Structure and Function of the Endoplasmic ReticulumEdit
The Endoplasmic Reticulum (ER) consists of a series of flattened sacs that make up a network of membrane tubules, called cisternae. The ER’s membrane is continuous with the outer membrane of the nuclear envelope. The space enclosed by the ER membranes is called the ER cisternal or luminal space and sometimes this can take up as much as approximately 10% of the total cell volume (Alberts et al 2008, p.723).
There are two main parts to the ER:
- 1) The Smooth ER (SER)
- 2) The Rough ER (RER)
The smooth ER (SER) carries out the synthesis of steroid hormones, detoxification of harmful organic compounds and in muscle cells it is specialised to regulate the release of Ca2+ ions. It can be distinguished from the RER due to the lack of ribosomes on its outer membrane.
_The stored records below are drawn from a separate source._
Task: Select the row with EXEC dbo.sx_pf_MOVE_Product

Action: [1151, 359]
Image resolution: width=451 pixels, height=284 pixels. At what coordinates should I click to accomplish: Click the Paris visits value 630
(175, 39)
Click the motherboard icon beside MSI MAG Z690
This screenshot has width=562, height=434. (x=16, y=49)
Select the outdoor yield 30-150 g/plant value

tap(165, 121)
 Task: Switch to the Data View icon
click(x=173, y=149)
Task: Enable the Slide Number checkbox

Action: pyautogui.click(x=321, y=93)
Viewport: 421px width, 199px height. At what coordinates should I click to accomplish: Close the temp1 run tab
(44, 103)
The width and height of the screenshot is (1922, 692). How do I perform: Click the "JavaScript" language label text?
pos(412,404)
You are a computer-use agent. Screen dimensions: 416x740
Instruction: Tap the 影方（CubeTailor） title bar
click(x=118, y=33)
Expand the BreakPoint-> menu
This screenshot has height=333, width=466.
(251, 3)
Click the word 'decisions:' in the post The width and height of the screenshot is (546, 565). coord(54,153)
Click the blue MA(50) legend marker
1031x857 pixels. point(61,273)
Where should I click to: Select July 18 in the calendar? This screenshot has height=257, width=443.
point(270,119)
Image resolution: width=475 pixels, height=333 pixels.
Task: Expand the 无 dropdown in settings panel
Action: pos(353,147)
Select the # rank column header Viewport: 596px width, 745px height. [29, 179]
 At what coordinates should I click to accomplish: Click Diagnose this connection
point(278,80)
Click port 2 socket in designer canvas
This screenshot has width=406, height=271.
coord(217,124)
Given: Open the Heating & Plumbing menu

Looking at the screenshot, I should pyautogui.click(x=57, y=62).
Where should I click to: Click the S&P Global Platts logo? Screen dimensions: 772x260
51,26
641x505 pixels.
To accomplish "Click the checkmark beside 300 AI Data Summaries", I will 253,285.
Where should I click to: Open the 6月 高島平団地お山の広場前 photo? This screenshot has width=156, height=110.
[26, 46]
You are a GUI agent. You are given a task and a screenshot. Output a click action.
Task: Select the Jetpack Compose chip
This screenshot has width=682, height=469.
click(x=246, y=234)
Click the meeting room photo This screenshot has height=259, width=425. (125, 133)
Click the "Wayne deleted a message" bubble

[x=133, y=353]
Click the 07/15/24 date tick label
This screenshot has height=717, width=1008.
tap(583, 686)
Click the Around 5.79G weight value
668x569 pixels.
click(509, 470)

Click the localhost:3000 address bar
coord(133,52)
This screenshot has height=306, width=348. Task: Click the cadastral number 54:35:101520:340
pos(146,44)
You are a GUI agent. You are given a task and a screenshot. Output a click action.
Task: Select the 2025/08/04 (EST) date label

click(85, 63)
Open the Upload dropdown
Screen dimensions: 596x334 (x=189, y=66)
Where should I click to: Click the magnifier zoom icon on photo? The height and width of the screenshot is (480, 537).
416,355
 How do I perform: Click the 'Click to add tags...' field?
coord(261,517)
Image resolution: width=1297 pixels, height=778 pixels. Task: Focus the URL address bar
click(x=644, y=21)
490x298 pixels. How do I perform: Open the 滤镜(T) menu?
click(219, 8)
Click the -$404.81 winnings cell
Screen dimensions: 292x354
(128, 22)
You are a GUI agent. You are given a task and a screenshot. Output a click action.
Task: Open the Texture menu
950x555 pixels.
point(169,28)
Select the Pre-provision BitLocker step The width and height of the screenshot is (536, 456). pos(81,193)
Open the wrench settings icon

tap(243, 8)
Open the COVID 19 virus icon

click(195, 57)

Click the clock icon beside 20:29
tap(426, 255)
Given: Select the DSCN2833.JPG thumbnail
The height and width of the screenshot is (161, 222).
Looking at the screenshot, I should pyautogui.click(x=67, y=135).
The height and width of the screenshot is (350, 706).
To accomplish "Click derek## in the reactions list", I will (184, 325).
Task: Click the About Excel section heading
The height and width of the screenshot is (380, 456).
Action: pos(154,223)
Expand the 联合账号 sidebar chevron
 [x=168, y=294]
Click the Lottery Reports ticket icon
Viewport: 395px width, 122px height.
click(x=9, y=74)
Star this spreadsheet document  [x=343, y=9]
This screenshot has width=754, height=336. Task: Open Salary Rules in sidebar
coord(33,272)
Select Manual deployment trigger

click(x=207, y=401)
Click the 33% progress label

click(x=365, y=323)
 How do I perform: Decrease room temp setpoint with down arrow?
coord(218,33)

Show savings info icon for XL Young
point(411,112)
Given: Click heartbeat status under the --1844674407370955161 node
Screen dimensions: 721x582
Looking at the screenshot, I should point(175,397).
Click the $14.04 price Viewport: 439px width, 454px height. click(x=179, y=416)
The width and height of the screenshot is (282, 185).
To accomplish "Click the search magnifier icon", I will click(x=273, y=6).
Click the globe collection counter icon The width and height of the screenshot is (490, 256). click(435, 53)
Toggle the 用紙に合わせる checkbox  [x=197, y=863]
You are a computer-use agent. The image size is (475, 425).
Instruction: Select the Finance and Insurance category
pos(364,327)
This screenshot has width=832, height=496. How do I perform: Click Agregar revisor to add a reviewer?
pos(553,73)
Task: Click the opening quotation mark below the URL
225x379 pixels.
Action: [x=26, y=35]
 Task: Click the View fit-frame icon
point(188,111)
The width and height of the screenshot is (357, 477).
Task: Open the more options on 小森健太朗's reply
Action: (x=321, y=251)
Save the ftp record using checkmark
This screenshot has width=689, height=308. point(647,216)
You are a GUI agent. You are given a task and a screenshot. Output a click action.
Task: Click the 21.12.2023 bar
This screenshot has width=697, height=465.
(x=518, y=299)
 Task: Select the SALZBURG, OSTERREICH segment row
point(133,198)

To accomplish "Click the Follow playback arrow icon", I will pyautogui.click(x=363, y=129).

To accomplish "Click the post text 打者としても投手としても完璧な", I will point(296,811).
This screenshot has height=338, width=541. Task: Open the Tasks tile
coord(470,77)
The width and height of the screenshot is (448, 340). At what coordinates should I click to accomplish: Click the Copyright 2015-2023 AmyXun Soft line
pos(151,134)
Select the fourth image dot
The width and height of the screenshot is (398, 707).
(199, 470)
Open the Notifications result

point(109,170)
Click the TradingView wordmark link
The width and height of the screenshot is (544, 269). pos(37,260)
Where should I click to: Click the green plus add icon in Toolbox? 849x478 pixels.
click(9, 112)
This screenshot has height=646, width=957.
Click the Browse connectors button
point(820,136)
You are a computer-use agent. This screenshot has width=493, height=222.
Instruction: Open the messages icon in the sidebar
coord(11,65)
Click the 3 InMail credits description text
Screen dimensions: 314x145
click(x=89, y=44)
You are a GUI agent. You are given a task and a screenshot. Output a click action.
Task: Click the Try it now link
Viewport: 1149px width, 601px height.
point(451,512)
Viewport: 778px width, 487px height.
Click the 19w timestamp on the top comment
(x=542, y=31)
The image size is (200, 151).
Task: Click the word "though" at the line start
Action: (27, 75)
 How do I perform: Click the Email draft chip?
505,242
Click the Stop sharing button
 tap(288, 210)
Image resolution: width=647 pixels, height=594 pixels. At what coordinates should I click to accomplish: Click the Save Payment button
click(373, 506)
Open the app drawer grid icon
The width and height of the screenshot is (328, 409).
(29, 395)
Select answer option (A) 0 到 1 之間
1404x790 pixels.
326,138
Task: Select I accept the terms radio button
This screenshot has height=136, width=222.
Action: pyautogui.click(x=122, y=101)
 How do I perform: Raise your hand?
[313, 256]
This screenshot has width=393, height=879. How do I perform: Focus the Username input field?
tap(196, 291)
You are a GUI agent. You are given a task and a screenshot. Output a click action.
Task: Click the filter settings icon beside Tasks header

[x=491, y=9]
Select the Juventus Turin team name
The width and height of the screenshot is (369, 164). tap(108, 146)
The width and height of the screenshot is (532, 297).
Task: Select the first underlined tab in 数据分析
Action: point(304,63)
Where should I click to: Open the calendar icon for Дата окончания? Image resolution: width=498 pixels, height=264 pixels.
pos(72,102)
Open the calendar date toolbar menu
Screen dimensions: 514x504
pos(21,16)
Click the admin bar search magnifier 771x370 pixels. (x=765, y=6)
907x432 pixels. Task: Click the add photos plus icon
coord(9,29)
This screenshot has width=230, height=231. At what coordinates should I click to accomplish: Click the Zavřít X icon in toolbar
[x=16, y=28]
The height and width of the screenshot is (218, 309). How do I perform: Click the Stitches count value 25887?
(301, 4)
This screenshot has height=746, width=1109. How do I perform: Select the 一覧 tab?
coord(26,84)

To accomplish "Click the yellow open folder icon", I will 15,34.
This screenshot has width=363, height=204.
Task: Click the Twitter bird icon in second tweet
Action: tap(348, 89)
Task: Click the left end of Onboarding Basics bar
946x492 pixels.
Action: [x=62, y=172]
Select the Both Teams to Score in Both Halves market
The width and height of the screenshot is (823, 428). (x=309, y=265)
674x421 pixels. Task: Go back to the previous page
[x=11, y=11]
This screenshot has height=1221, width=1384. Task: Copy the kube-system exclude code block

The rough ER (RER) is the part of the ER that processes proteins destined for exportation to the exterior of the cell. Within its luminal space it also processes most transmembrane proteins, as well as producing new membrane material used in the enlargement of all the cell’s membranes before cell division. (Madigan et al 2009, p.522) It is dotted with ribosomes since they insert the polypeptide into the ER and begin the biosynthesis pathway. This will be the part that is mainly refered to in this wiki.Usually the ER consists of a mixture of rough and smooth ER but in some cells, such as pancreatic cells and hepatocytes, noticeably different ratios of smooth and rough exist depending on the purpose of the cell.